The complete listing should be transcribed precisely.
──────────────────────────────
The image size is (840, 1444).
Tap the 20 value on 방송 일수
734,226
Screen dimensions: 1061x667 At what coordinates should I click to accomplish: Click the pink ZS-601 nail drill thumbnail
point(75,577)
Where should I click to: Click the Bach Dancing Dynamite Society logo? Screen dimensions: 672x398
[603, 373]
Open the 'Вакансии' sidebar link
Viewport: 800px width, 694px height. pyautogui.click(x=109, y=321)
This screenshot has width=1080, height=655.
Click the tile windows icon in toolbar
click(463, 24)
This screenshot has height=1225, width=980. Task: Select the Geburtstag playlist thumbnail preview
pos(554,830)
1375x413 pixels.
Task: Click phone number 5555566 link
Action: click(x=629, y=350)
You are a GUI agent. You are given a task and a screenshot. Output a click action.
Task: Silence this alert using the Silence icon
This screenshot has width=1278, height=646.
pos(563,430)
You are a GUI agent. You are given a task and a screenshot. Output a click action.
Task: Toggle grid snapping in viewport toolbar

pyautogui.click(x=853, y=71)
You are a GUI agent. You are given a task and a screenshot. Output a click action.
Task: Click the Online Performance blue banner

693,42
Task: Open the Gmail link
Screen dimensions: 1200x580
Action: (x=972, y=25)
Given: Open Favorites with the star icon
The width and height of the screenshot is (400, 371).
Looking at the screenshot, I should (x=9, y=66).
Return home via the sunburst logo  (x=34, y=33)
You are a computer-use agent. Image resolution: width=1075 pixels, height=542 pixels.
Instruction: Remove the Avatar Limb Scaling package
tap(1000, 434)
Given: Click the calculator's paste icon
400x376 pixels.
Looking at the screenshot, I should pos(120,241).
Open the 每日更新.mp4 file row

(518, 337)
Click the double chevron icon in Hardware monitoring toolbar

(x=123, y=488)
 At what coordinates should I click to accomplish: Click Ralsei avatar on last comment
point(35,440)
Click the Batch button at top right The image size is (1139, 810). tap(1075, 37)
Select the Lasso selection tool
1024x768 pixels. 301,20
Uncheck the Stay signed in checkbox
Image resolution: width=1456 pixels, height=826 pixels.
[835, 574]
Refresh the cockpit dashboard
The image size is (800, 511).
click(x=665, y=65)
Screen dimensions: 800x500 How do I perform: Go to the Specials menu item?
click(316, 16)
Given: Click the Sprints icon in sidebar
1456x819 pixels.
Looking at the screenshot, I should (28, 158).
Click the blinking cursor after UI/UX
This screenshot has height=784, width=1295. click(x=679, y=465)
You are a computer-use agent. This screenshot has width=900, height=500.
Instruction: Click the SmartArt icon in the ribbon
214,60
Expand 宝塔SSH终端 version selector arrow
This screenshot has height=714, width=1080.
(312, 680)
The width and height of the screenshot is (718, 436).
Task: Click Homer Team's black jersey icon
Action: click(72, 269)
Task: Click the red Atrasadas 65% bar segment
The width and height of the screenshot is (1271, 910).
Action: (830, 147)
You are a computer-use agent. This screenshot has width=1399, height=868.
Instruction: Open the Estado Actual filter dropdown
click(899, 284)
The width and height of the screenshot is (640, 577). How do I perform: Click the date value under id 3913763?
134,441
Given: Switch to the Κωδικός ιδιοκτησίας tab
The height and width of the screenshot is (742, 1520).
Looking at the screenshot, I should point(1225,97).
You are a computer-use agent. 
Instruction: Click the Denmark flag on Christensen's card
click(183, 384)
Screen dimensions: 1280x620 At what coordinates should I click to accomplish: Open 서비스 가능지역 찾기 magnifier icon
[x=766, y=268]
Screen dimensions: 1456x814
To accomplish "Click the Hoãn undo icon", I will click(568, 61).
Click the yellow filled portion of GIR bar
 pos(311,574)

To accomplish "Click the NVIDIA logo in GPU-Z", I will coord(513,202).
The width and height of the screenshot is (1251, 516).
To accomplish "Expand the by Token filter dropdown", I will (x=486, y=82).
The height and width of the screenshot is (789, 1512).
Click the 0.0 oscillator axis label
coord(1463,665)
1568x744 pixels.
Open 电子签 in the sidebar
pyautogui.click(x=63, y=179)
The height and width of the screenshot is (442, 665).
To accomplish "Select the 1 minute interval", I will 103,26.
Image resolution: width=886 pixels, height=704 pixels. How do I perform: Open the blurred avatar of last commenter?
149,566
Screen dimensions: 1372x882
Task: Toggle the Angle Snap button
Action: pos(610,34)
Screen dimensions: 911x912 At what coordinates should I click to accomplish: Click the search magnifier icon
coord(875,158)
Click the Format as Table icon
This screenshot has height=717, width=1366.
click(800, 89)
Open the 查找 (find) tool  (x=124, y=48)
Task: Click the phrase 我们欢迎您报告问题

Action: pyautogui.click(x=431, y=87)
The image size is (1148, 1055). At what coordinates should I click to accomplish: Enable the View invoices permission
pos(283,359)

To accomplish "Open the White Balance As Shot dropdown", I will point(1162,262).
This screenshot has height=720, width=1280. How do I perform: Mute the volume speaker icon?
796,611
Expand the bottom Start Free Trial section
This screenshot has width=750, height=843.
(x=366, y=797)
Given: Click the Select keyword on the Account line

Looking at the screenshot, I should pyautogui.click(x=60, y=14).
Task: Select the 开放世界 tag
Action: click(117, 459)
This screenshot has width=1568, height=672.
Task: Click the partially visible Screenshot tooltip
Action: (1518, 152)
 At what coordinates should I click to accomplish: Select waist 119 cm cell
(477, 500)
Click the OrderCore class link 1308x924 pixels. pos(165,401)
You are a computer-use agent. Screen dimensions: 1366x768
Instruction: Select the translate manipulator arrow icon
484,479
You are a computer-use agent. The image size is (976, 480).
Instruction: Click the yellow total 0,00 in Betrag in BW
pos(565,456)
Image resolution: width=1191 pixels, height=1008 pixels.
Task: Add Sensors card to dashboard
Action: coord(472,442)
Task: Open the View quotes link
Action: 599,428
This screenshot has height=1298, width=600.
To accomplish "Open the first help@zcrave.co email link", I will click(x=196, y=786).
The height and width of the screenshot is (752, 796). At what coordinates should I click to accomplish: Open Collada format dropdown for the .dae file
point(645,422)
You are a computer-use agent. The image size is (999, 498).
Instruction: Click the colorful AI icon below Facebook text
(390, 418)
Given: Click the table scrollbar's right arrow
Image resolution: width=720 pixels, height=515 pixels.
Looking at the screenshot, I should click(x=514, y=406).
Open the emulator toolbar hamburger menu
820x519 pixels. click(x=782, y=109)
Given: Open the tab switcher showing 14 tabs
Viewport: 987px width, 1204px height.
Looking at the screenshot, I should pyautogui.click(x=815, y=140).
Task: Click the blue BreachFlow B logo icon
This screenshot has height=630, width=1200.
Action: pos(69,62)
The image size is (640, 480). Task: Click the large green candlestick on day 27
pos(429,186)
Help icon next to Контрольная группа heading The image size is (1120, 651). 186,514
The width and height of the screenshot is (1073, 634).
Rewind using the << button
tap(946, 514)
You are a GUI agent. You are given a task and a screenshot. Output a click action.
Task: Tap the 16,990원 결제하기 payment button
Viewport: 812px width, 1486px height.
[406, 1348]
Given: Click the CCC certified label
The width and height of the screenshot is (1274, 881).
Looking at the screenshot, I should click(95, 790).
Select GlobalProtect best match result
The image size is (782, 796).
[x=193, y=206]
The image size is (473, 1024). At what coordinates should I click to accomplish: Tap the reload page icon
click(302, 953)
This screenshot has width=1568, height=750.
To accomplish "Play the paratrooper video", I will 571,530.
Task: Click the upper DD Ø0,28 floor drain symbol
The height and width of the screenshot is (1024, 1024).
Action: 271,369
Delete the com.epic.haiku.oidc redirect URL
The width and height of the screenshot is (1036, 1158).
──────────────────────────────
### EXERCISE SOLUTION
The image size is (840, 1444).
Tap the 20 value on 방송 일수
734,226
Screen dimensions: 1061x667 At what coordinates should I click to accomplish: Click the pink ZS-601 nail drill thumbnail
point(75,577)
Where should I click to: Click the Bach Dancing Dynamite Society logo? Screen dimensions: 672x398
[603, 373]
Open the 'Вакансии' sidebar link
Viewport: 800px width, 694px height. pyautogui.click(x=109, y=321)
This screenshot has width=1080, height=655.
Click the tile windows icon in toolbar
click(463, 24)
This screenshot has height=1225, width=980. Task: Select the Geburtstag playlist thumbnail preview
pos(554,830)
1375x413 pixels.
Task: Click phone number 5555566 link
Action: click(x=629, y=350)
You are a GUI agent. You are given a task and a screenshot. Output a click action.
Task: Silence this alert using the Silence icon
This screenshot has width=1278, height=646.
pos(563,430)
You are a GUI agent. You are given a task and a screenshot. Output a click action.
Task: Toggle grid snapping in viewport toolbar

pyautogui.click(x=853, y=71)
You are a GUI agent. You are given a task and a screenshot. Output a click action.
Task: Click the Online Performance blue banner

693,42
Task: Open the Gmail link
Screen dimensions: 1200x580
Action: (x=972, y=25)
Given: Open Favorites with the star icon
The width and height of the screenshot is (400, 371).
Looking at the screenshot, I should (x=9, y=66).
Return home via the sunburst logo  (x=34, y=33)
You are a computer-use agent. Image resolution: width=1075 pixels, height=542 pixels.
Instruction: Remove the Avatar Limb Scaling package
tap(1000, 434)
Given: Click the calculator's paste icon
400x376 pixels.
Looking at the screenshot, I should pos(120,241).
Open the 每日更新.mp4 file row

(518, 337)
Click the double chevron icon in Hardware monitoring toolbar

(x=123, y=488)
 At what coordinates should I click to accomplish: Click Ralsei avatar on last comment
point(35,440)
Click the Batch button at top right The image size is (1139, 810). tap(1075, 37)
Select the Lasso selection tool
1024x768 pixels. 301,20
Uncheck the Stay signed in checkbox
Image resolution: width=1456 pixels, height=826 pixels.
[835, 574]
Refresh the cockpit dashboard
The image size is (800, 511).
click(x=665, y=65)
Screen dimensions: 800x500 How do I perform: Go to the Specials menu item?
click(316, 16)
Given: Click the Sprints icon in sidebar
1456x819 pixels.
Looking at the screenshot, I should (28, 158).
Click the blinking cursor after UI/UX
This screenshot has height=784, width=1295. click(x=679, y=465)
You are a computer-use agent. This screenshot has width=900, height=500.
Instruction: Click the SmartArt icon in the ribbon
214,60
Expand 宝塔SSH终端 version selector arrow
This screenshot has height=714, width=1080.
(312, 680)
The width and height of the screenshot is (718, 436).
Task: Click Homer Team's black jersey icon
Action: click(72, 269)
Task: Click the red Atrasadas 65% bar segment
The width and height of the screenshot is (1271, 910).
Action: (830, 147)
You are a computer-use agent. This screenshot has width=1399, height=868.
Instruction: Open the Estado Actual filter dropdown
click(899, 284)
The width and height of the screenshot is (640, 577). How do I perform: Click the date value under id 3913763?
134,441
Given: Switch to the Κωδικός ιδιοκτησίας tab
The height and width of the screenshot is (742, 1520).
Looking at the screenshot, I should point(1225,97).
You are a computer-use agent. 
Instruction: Click the Denmark flag on Christensen's card
click(183, 384)
Screen dimensions: 1280x620 At what coordinates should I click to accomplish: Open 서비스 가능지역 찾기 magnifier icon
[x=766, y=268]
Screen dimensions: 1456x814
To accomplish "Click the Hoãn undo icon", I will click(568, 61).
Click the yellow filled portion of GIR bar
 pos(311,574)

To accomplish "Click the NVIDIA logo in GPU-Z", I will coord(513,202).
The width and height of the screenshot is (1251, 516).
To accomplish "Expand the by Token filter dropdown", I will (x=486, y=82).
The height and width of the screenshot is (789, 1512).
Click the 0.0 oscillator axis label
coord(1463,665)
1568x744 pixels.
Open 电子签 in the sidebar
pyautogui.click(x=63, y=179)
The height and width of the screenshot is (442, 665).
To accomplish "Select the 1 minute interval", I will 103,26.
Image resolution: width=886 pixels, height=704 pixels. How do I perform: Open the blurred avatar of last commenter?
149,566
Screen dimensions: 1372x882
Task: Toggle the Angle Snap button
Action: pos(610,34)
Screen dimensions: 911x912 At what coordinates should I click to accomplish: Click the search magnifier icon
coord(875,158)
Click the Format as Table icon
This screenshot has height=717, width=1366.
click(800, 89)
Open the 查找 (find) tool  (x=124, y=48)
Task: Click the phrase 我们欢迎您报告问题

Action: pyautogui.click(x=431, y=87)
The image size is (1148, 1055). At what coordinates should I click to accomplish: Enable the View invoices permission
pos(283,359)

To accomplish "Open the White Balance As Shot dropdown", I will point(1162,262).
This screenshot has height=720, width=1280. How do I perform: Mute the volume speaker icon?
796,611
Expand the bottom Start Free Trial section
This screenshot has width=750, height=843.
(x=366, y=797)
Given: Click the Select keyword on the Account line

Looking at the screenshot, I should pyautogui.click(x=60, y=14).
Task: Select the 开放世界 tag
Action: click(117, 459)
This screenshot has width=1568, height=672.
Task: Click the partially visible Screenshot tooltip
Action: (1518, 152)
 At what coordinates should I click to accomplish: Select waist 119 cm cell
(477, 500)
Click the OrderCore class link 1308x924 pixels. pos(165,401)
You are a computer-use agent. Screen dimensions: 1366x768
Instruction: Select the translate manipulator arrow icon
484,479
You are a computer-use agent. The image size is (976, 480).
Instruction: Click the yellow total 0,00 in Betrag in BW
pos(565,456)
Image resolution: width=1191 pixels, height=1008 pixels.
Task: Add Sensors card to dashboard
Action: coord(472,442)
Task: Open the View quotes link
Action: 599,428
This screenshot has height=1298, width=600.
To accomplish "Open the first help@zcrave.co email link", I will click(x=196, y=786).
The height and width of the screenshot is (752, 796). At what coordinates should I click to accomplish: Open Collada format dropdown for the .dae file
point(645,422)
You are a computer-use agent. The image size is (999, 498).
Instruction: Click the colorful AI icon below Facebook text
(390, 418)
Given: Click the table scrollbar's right arrow
Image resolution: width=720 pixels, height=515 pixels.
Looking at the screenshot, I should click(x=514, y=406).
Open the emulator toolbar hamburger menu
820x519 pixels. click(x=782, y=109)
Given: Open the tab switcher showing 14 tabs
Viewport: 987px width, 1204px height.
Looking at the screenshot, I should pyautogui.click(x=815, y=140).
Task: Click the blue BreachFlow B logo icon
This screenshot has height=630, width=1200.
Action: pos(69,62)
The image size is (640, 480). Task: Click the large green candlestick on day 27
pos(429,186)
Help icon next to Контрольная группа heading The image size is (1120, 651). 186,514
The width and height of the screenshot is (1073, 634).
Rewind using the << button
tap(946, 514)
You are a GUI agent. You are given a task and a screenshot. Output a click action.
Task: Tap the 16,990원 결제하기 payment button
Viewport: 812px width, 1486px height.
[406, 1348]
Given: Click the CCC certified label
The width and height of the screenshot is (1274, 881).
Looking at the screenshot, I should click(95, 790).
Select GlobalProtect best match result
The image size is (782, 796).
[x=193, y=206]
The image size is (473, 1024). At what coordinates should I click to accomplish: Tap the reload page icon
click(302, 953)
This screenshot has width=1568, height=750.
To accomplish "Play the paratrooper video", I will 571,530.
Task: Click the upper DD Ø0,28 floor drain symbol
The height and width of the screenshot is (1024, 1024).
Action: 271,369
Delete the com.epic.haiku.oidc redirect URL
The width and height of the screenshot is (1036, 1158).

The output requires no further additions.